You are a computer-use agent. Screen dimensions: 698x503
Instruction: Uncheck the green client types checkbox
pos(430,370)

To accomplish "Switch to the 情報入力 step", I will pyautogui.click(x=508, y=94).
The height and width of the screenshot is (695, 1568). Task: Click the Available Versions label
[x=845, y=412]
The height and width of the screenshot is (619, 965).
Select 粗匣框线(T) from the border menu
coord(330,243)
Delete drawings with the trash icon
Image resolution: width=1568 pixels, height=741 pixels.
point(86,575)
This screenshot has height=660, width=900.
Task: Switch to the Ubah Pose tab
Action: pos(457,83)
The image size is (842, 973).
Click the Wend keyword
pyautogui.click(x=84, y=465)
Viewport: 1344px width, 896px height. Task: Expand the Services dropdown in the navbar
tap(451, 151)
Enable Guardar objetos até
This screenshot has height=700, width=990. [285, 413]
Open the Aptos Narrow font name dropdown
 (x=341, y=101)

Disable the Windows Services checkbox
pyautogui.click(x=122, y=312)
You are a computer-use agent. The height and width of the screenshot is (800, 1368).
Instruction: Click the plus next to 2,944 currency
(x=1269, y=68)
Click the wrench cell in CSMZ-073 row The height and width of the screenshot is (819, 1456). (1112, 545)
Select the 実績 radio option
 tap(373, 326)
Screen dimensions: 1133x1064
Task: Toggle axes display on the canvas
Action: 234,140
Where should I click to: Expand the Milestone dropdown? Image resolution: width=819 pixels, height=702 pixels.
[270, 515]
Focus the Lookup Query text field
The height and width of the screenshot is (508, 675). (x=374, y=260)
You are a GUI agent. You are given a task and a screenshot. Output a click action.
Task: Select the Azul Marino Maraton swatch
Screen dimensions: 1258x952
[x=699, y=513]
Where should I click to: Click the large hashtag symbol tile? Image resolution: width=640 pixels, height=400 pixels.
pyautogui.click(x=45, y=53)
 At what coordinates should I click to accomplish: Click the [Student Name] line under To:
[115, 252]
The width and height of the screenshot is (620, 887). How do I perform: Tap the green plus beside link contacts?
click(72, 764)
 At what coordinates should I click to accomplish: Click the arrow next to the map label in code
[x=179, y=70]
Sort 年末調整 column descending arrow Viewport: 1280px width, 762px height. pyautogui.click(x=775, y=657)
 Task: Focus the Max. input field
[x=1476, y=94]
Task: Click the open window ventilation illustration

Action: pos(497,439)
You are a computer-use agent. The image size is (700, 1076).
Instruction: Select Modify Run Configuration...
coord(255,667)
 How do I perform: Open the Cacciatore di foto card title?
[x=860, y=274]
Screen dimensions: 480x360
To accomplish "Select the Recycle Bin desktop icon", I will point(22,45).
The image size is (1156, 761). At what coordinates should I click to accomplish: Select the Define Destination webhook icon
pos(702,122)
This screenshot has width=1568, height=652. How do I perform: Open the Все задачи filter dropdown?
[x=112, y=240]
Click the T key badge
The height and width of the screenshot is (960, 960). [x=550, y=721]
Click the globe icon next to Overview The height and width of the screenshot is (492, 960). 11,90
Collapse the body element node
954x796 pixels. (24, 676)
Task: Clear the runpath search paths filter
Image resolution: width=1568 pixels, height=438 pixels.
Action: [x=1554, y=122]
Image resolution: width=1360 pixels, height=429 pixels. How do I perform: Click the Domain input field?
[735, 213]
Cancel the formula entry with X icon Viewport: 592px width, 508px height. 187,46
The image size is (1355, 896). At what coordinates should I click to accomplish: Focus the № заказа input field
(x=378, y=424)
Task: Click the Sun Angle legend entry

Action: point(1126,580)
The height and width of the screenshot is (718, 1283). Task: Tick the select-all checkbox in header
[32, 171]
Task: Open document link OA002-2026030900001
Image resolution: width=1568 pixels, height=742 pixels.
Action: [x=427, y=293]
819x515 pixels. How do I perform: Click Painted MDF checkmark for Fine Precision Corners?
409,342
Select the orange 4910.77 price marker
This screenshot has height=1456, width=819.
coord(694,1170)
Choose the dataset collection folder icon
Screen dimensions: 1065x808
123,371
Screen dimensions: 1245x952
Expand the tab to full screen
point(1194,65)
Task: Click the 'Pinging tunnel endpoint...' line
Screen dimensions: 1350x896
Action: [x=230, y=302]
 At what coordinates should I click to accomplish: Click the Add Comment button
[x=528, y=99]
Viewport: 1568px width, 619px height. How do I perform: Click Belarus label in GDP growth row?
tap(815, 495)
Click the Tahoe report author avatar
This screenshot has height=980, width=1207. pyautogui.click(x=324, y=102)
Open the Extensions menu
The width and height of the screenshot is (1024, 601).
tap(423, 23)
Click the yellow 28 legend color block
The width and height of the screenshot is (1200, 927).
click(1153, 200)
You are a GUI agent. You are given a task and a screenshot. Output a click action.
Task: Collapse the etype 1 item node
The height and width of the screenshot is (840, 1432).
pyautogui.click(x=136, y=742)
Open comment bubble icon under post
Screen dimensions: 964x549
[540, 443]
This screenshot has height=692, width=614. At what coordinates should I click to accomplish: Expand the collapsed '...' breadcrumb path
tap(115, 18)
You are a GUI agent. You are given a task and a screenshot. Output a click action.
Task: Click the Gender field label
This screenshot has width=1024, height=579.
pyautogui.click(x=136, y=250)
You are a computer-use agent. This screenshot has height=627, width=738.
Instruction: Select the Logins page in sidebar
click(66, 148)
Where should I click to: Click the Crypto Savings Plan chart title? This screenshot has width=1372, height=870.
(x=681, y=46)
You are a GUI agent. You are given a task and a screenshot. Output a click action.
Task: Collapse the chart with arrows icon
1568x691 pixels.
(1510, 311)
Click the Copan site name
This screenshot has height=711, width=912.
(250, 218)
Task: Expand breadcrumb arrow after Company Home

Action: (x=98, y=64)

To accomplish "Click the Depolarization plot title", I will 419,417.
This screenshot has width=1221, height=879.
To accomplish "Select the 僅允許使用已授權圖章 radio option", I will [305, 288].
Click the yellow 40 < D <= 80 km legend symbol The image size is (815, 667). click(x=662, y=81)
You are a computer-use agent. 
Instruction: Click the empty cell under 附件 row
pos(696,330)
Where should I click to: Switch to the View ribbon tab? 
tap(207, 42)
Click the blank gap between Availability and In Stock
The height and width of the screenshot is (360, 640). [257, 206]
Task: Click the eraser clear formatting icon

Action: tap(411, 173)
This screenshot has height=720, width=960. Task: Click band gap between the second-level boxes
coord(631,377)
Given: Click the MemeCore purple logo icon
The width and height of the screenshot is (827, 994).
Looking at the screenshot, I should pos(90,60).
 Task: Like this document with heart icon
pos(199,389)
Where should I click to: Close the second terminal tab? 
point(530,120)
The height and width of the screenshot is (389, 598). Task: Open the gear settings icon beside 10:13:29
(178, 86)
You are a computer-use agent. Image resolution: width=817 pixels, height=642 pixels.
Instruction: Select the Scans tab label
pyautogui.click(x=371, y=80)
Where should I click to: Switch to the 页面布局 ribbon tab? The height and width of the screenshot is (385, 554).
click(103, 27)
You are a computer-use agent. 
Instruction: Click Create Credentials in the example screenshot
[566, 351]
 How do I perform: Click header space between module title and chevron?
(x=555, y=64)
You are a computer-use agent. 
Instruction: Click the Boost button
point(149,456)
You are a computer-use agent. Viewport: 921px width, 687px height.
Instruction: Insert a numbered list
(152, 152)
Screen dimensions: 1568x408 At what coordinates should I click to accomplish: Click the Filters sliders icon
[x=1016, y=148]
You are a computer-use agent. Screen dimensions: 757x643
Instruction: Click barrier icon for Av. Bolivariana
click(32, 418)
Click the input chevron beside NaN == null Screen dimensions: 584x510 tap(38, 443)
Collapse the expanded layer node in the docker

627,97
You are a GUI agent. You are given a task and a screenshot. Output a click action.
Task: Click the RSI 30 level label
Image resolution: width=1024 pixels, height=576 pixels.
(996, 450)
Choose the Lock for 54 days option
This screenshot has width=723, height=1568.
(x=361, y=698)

========================================================================

[Try it] Only lines of the data holding the word "will" go in the answer. Please copy each of them.

[Exercise solution]
To accomplish "Switch to the 情報入力 step", I will pyautogui.click(x=508, y=94).
To accomplish "Select the Recycle Bin desktop icon", I will point(22,45).
To accomplish "Click the Depolarization plot title", I will 419,417.
To accomplish "Select the 僅允許使用已授權圖章 radio option", I will [305, 288].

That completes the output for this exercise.